▶ [Records supplied]:
═══

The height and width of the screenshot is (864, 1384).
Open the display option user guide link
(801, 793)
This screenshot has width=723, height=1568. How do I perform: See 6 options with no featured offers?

═══

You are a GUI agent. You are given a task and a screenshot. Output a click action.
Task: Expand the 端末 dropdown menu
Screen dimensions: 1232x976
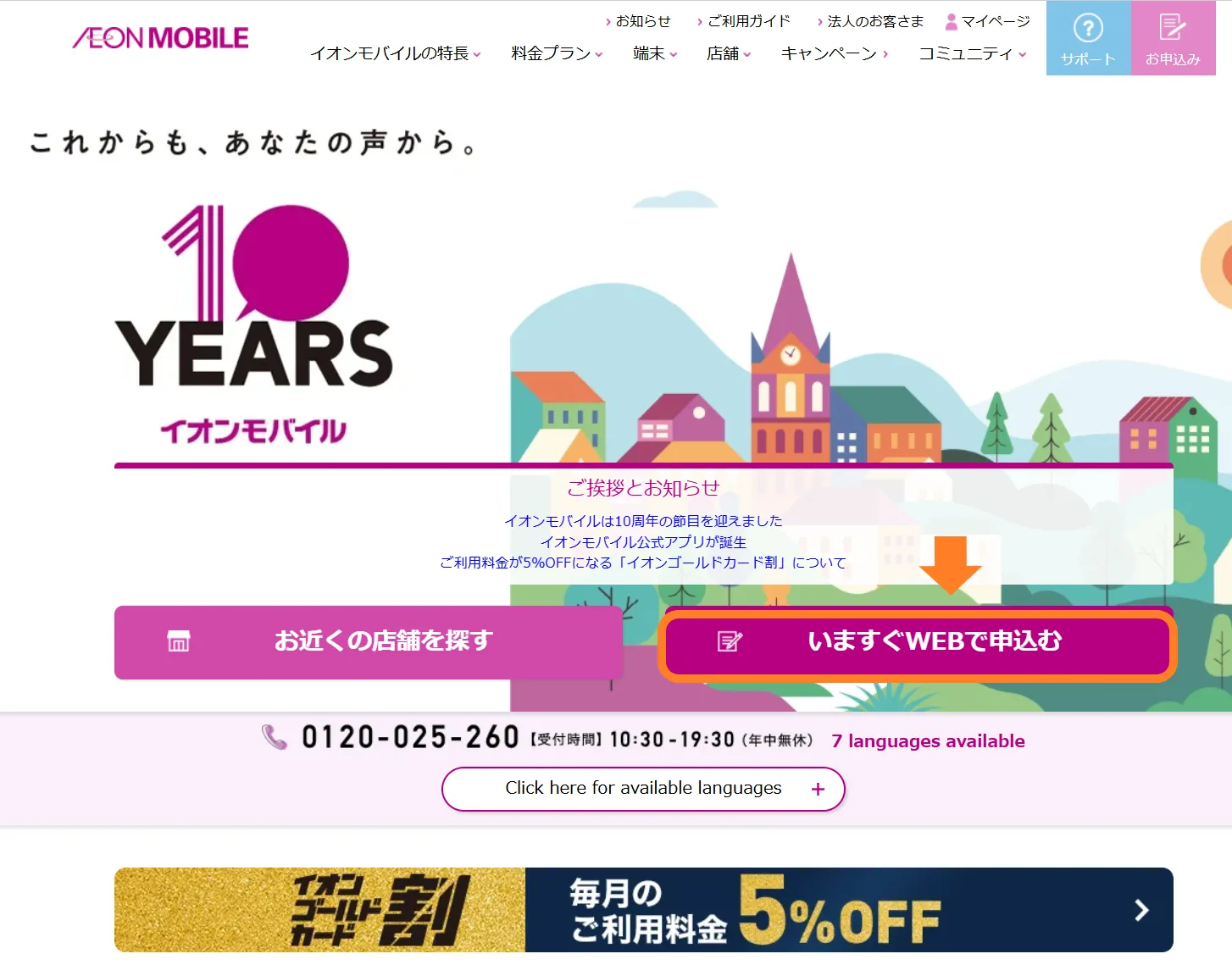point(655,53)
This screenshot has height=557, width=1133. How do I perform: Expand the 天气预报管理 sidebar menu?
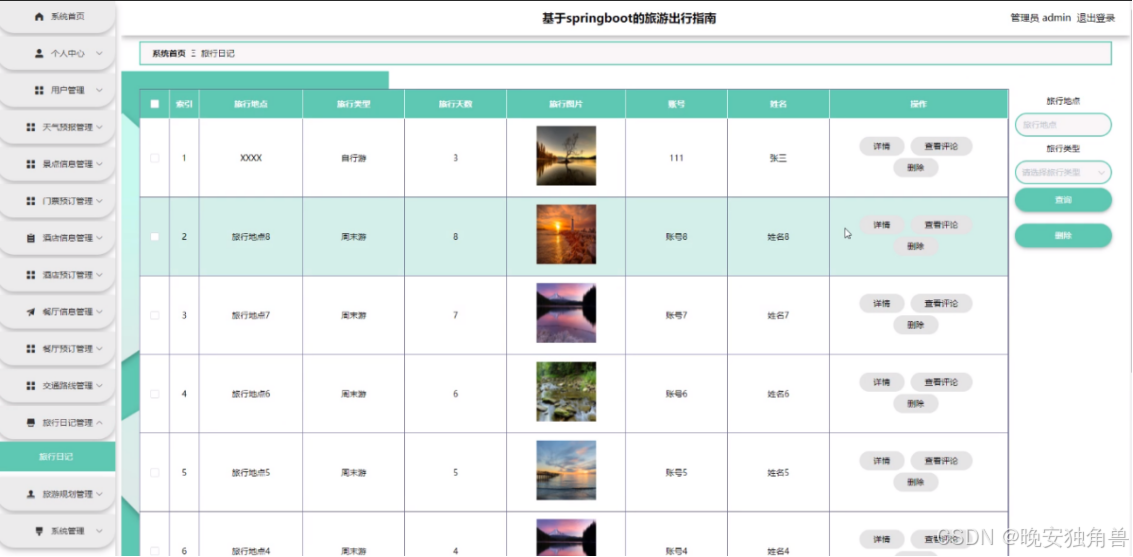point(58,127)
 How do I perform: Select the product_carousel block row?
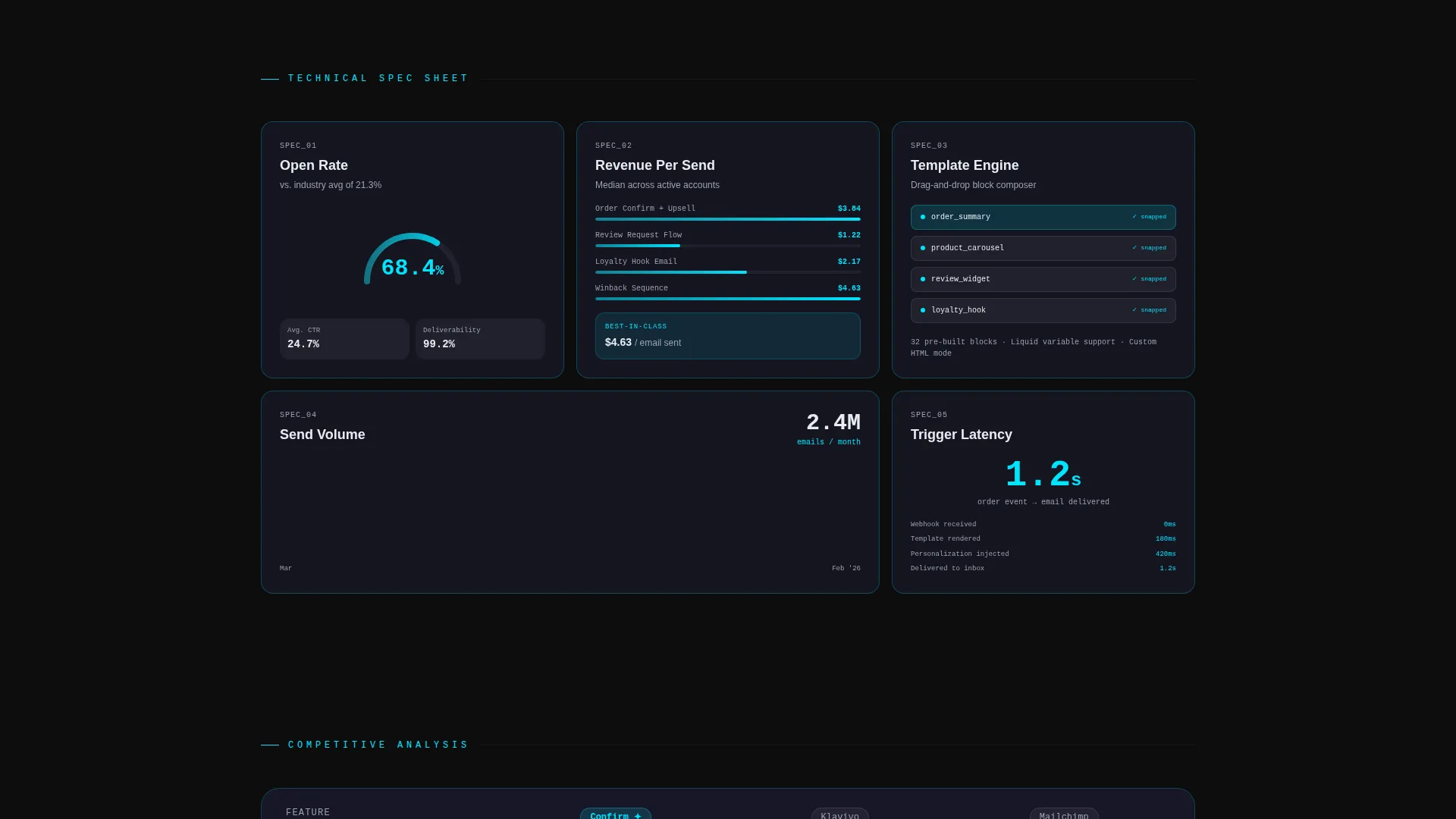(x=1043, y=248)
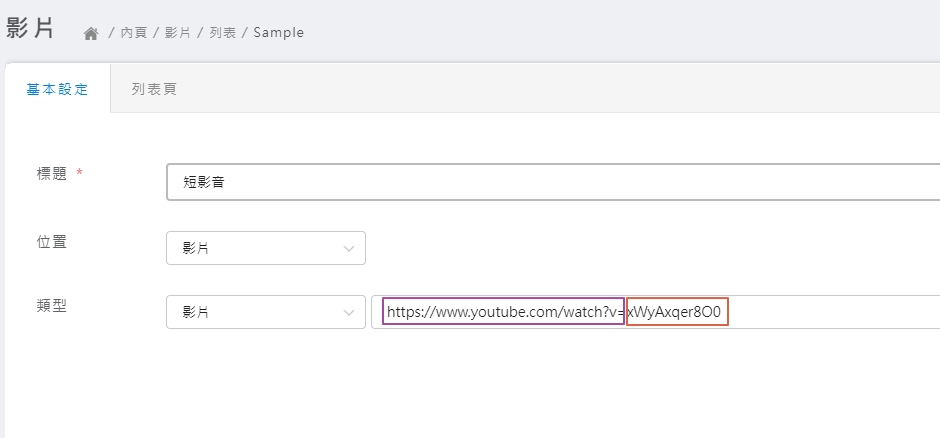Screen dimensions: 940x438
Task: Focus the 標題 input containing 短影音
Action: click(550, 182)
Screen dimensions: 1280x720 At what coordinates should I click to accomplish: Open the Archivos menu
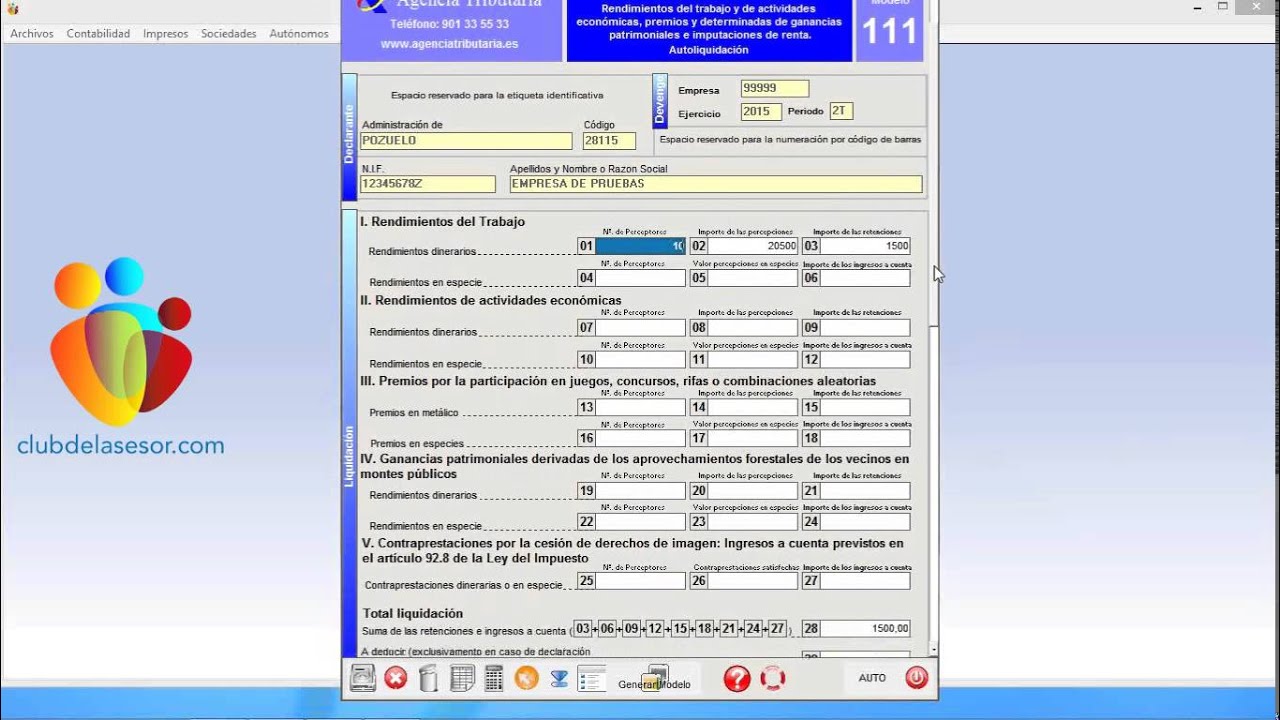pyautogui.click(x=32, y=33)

═══

▶ [What the task requires]: Could you return exactly the stretch of the data above that starts at the line with "The height and" and ends at the line with "This screenshot has width=723, height=1568.", both lines included?

▶ [Reply to the exercise]:
The height and width of the screenshot is (864, 1384).
Open the display option user guide link
(801, 793)
This screenshot has width=723, height=1568. How do I perform: See 6 options with no featured offers?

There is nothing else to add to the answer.